SAINT FINIAN’S BAY AT NIGHT
The Glen is sometimes more commonly known as Saint Finian’s Bay. The above photo was taken on a clear Moonless night in March, standing on the beach of St. Finian’s Bay. The Glen is in the Core Zone of the Reserve, the evidence of this photo speaking louder than any words could convey about the night-time beauty of the area which is equal only to its day-time view. The Glen is without doubt Kerry’s hidden gem. Overflowing with sublime beauty, the ever-changing moods of the Majestic Skellig Islands could NEVER be exaggerated. No matter where one stands the view is spectacular. An area of rarely matched outstanding natural beauty, each entry point to the Glen offers stunning vistas and winding mountain passes.

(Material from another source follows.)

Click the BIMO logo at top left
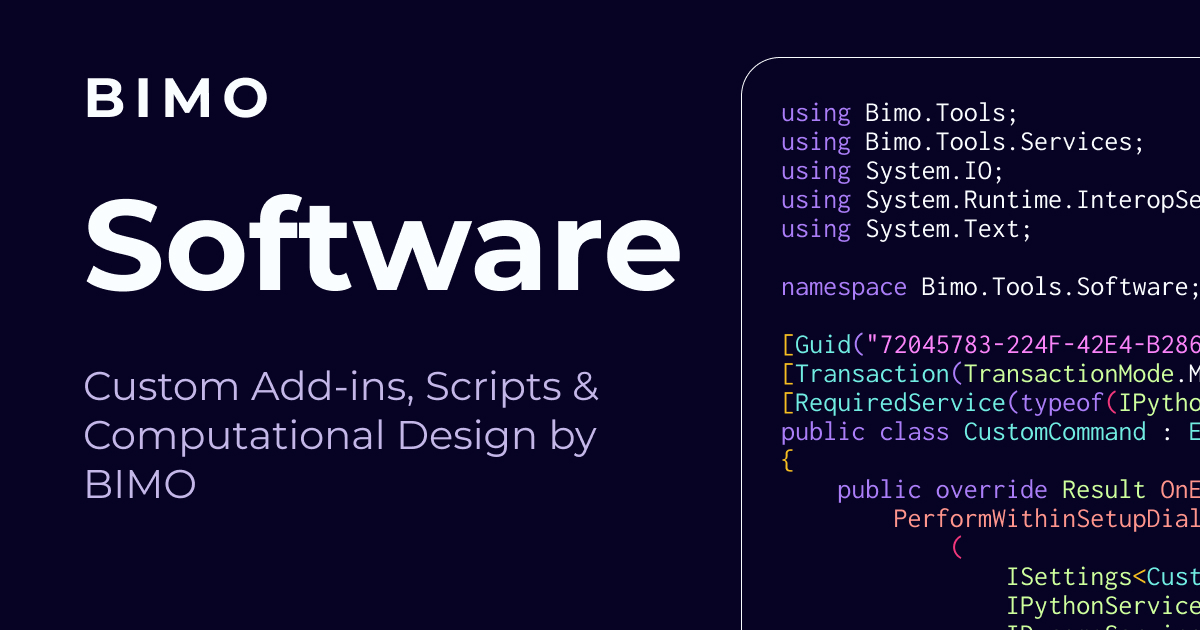The width and height of the screenshot is (1200, 630). 177,99
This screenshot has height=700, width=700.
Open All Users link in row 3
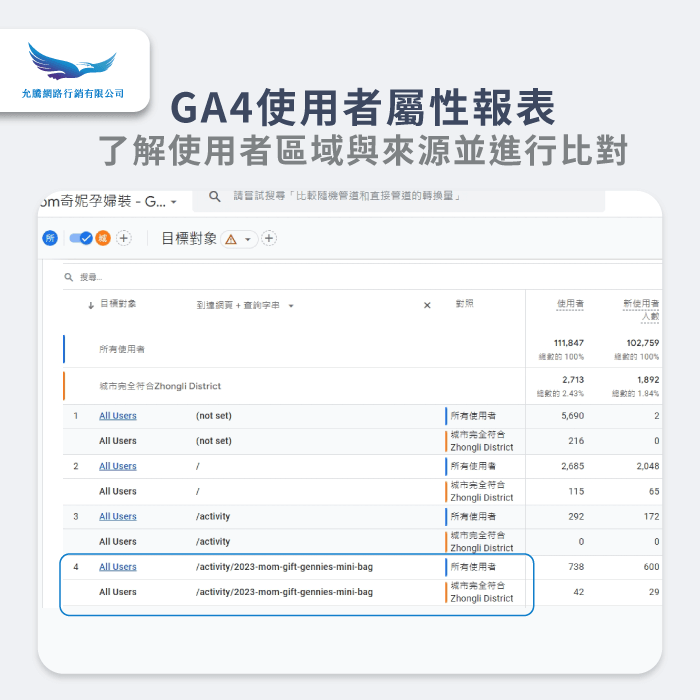coord(117,516)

STARGAZING: Obviously the area is perfect for Stargazing and astro-photography. The only drawback would be that because you are right on the coastline if any wind is about then this (depending on the season) could provide a problem in temperature etc. But the sight of all those Stars is reward enough for risking a cold nose and ten chilly toes.
ROLLING IMAGE SLIDE SHOW
Arguably, the most perfect place to view the Skelligs is at The Glen, though various other areas shows different aspects there is something very special about viewing it here. This is also a favorite spot for surfers as the rugged Atlantic waters entering the small bay can produce spectacular waves suitable for the sport. It is advised that only expert swimmers should swim here because of hidden underwater swells. It makes an excellent picnic spot.
Puffin Island (Oileán na gCánóg in Irish) is an uninhabited steep rocky island about 1.5 km long and 0.7 km wide, and rises to 159 metres. It is separated from the mainland by Puffin Sound, which is only about 250 metres across. Day visits to the island can be arranged enquire at the local tourist office or contact here. The Island holds important populations of several seabird species, including Atlantic Puffins, Manx Shearwaters and European Storm-petrels, and was acquired as a nature reserve by the Irish Wildbird Conservancy (now BirdWatch Ireland) in the early 1980s. The island also has some signs of ancient human habitation, and it has attracted the interest of archaeologists.